■ EXCERPTED TEXT
==================================================
CAMBRIDGE (AP) – A college student upset about a failing grade followed his professor for more than 20 miles from campus to her Cambridge home, where he allegedly stabbed her, police said.
Mary Elizabeth Hooker, 54, an assistant professor of clinical lab
sciences at the University of Massachusetts-Lowell, was hospitalized Thursday night, Dec. 22, 2005, with a stab wound to her neck.
Nikhil Dhar, 22, of Lowell, pleaded innocent on Friday, Dec. 23, 2005 in Cambridge District Court to charges of armed assault with intent to murder and assault and battery with a dangerous weapon. He was held without bail pending a hearing Wednesday.
Hooker told police that Dhar wanted to talk about “not obtaining a passing grade in her class,” Cambridge police officer Edward Frammartino wrote in his report.
Hooker offered to meet him at a coffee shop to talk, but Dhar “became very irate and abusive towards her,” Frammartino wrote. Dhar dragged her out of the house, hit her and slashed her neck, according to the police report.
Police recovered a knife at the scene.
Neighbors called police after they heard screaming and saw Hooker struggling with a man in her front yard. Neighbor Carlos Madden, 21, chased and caught Dhar nearby, cornering him until police arrived.
UMass-Lowell spokeswoman Patti McCafferty said Hooker was in intensive care at a Boston hospital. “The feeling from hospital officials was that she was going to pull through and be OK,” she said.
Dhar’s attorney, Stephen Hrones, said it’s a “complicated situation.”
“There’s two sides to every story,” he said.
Cambridge police officer Thomas Maldonado, who arrested Dhar, wrote in his report that Dhar told him that “he went to his professor’s house to talk with her about his grade.” Dhar allegedly said this was his “only chance” to talk because the semester was ending.
Dhar allegedly told the officer that he followed Hooker home, staying a few cars behind her so she wouldn’t notice, according to the report.
==================================================
■ EXTRACTED INFORMATION
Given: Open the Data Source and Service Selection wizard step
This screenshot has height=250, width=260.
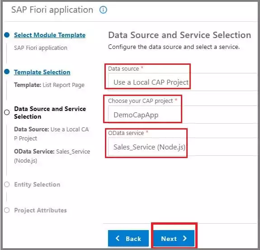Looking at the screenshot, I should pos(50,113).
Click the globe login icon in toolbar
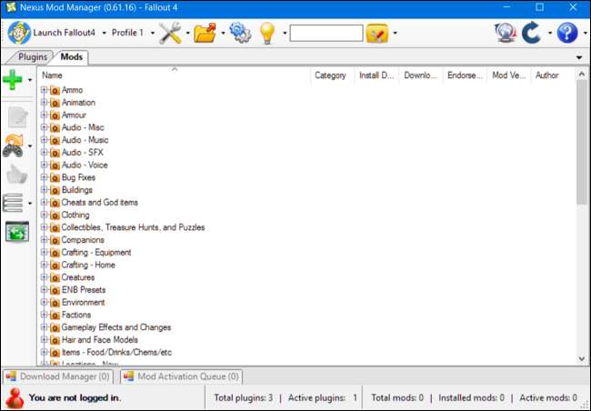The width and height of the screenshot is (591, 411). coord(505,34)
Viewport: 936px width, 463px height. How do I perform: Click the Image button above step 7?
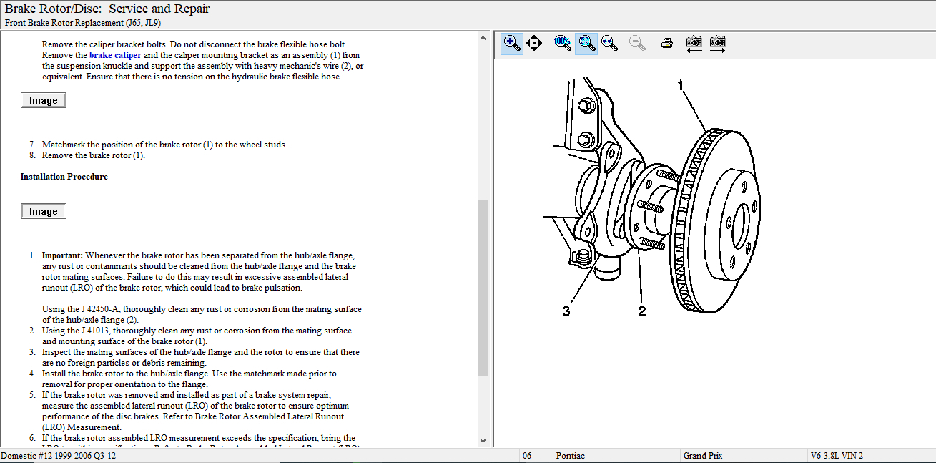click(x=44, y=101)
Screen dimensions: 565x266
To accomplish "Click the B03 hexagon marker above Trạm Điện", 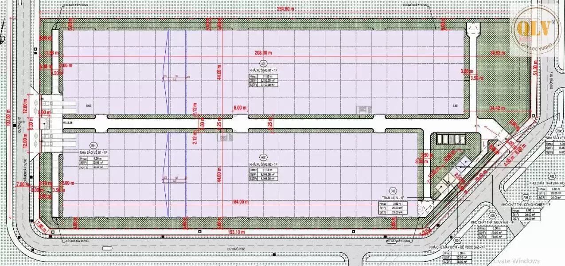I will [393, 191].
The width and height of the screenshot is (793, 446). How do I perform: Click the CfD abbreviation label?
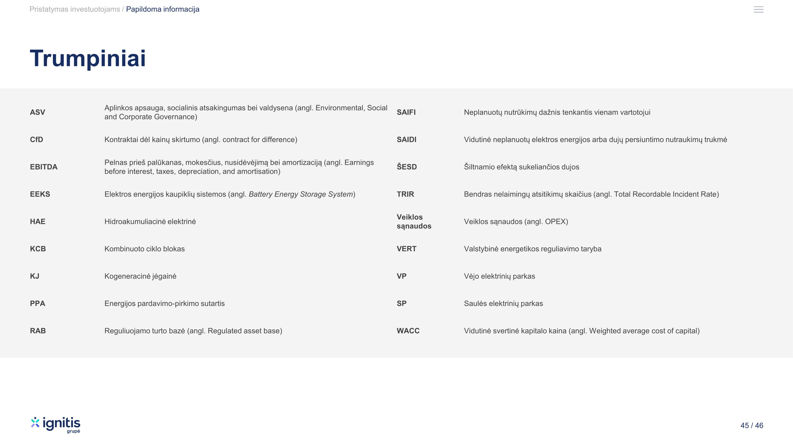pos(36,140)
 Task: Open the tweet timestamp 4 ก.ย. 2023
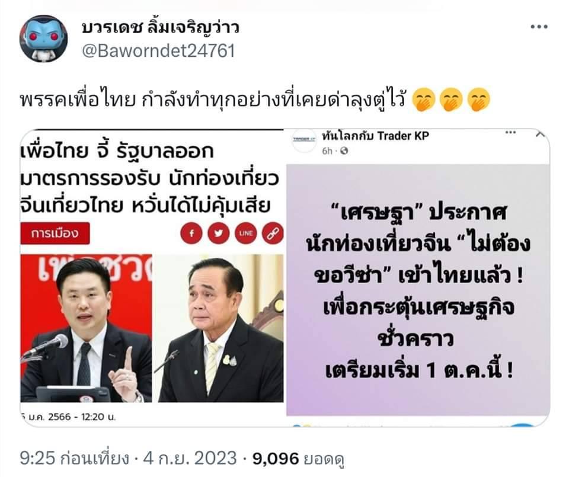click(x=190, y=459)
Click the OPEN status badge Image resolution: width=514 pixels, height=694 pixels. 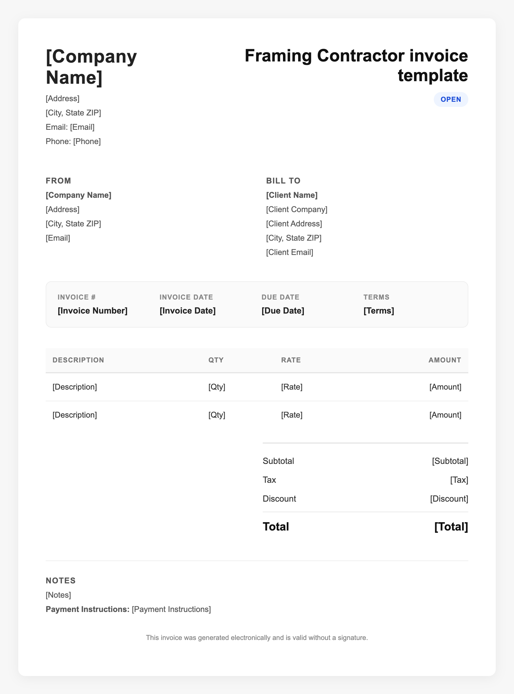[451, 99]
==================================================
■ THINGS TO DO
• a. Return the portion of the stabbing report that opens with the words containing "Mary Elizabeth Hooker, 54, an" and closes with "a hearing Wednesday.", copied word for word.
• b. Supply the next part of the news report on the professor's stabbing, picking up right after its last sentence.

■ ANSWERS BY ITEM NUMBER
• a.
Mary Elizabeth Hooker, 54, an assistant professor of clinical lab
sciences at the University of Massachusetts-Lowell, was hospitalized Thursday night, Dec. 22, 2005, with a stab wound to her neck.
Nikhil Dhar, 22, of Lowell, pleaded innocent on Friday, Dec. 23, 2005 in Cambridge District Court to charges of armed assault with intent to murder and assault and battery with a dangerous weapon. He was held without bail pending a hearing Wednesday.

• b.
Dhar denied bringing a knife to the door.
“Mr. Dhar said she came out with a knife,” Maldonado wrote. “He said ‘She must have thought I was a burglar.”‘
Hrones said his client is from Calcutta, India, and is in the U.S. on a student visa. His mother is a middle school teacher in New York and his father is a research scientist in India, but he has relatives in Massachusetts, Hrones said.
“He’s a quiet kid who has lots of friends and absolutely no history of violence,” he said.
Robert Nicolosi, Hooker’s colleague in the Department of Clinical
Laboratory and Nutritional Sciences at UMass-Lowell described her as a dedicated teacher who would lend students money for lunch.
“She went the extra nine yards when it came to her students,” he said. “It’s just amazing to me that something like this could happen to someone like her.”
A Boston University graduate who earned her doctorate in biological sciences from Georgetown University, Hooker was a research associate at a U.S. Department of Agriculture laboratory in Beltsville, Md., before she started teaching at UMass-Lowell in 1993.
She has written papers for scientific journals on a range of subjects, including parasitic wasps and Mexican bean beetles.
UMass-Lowell Chancellor William Hogan said the school was “shocked and saddened.”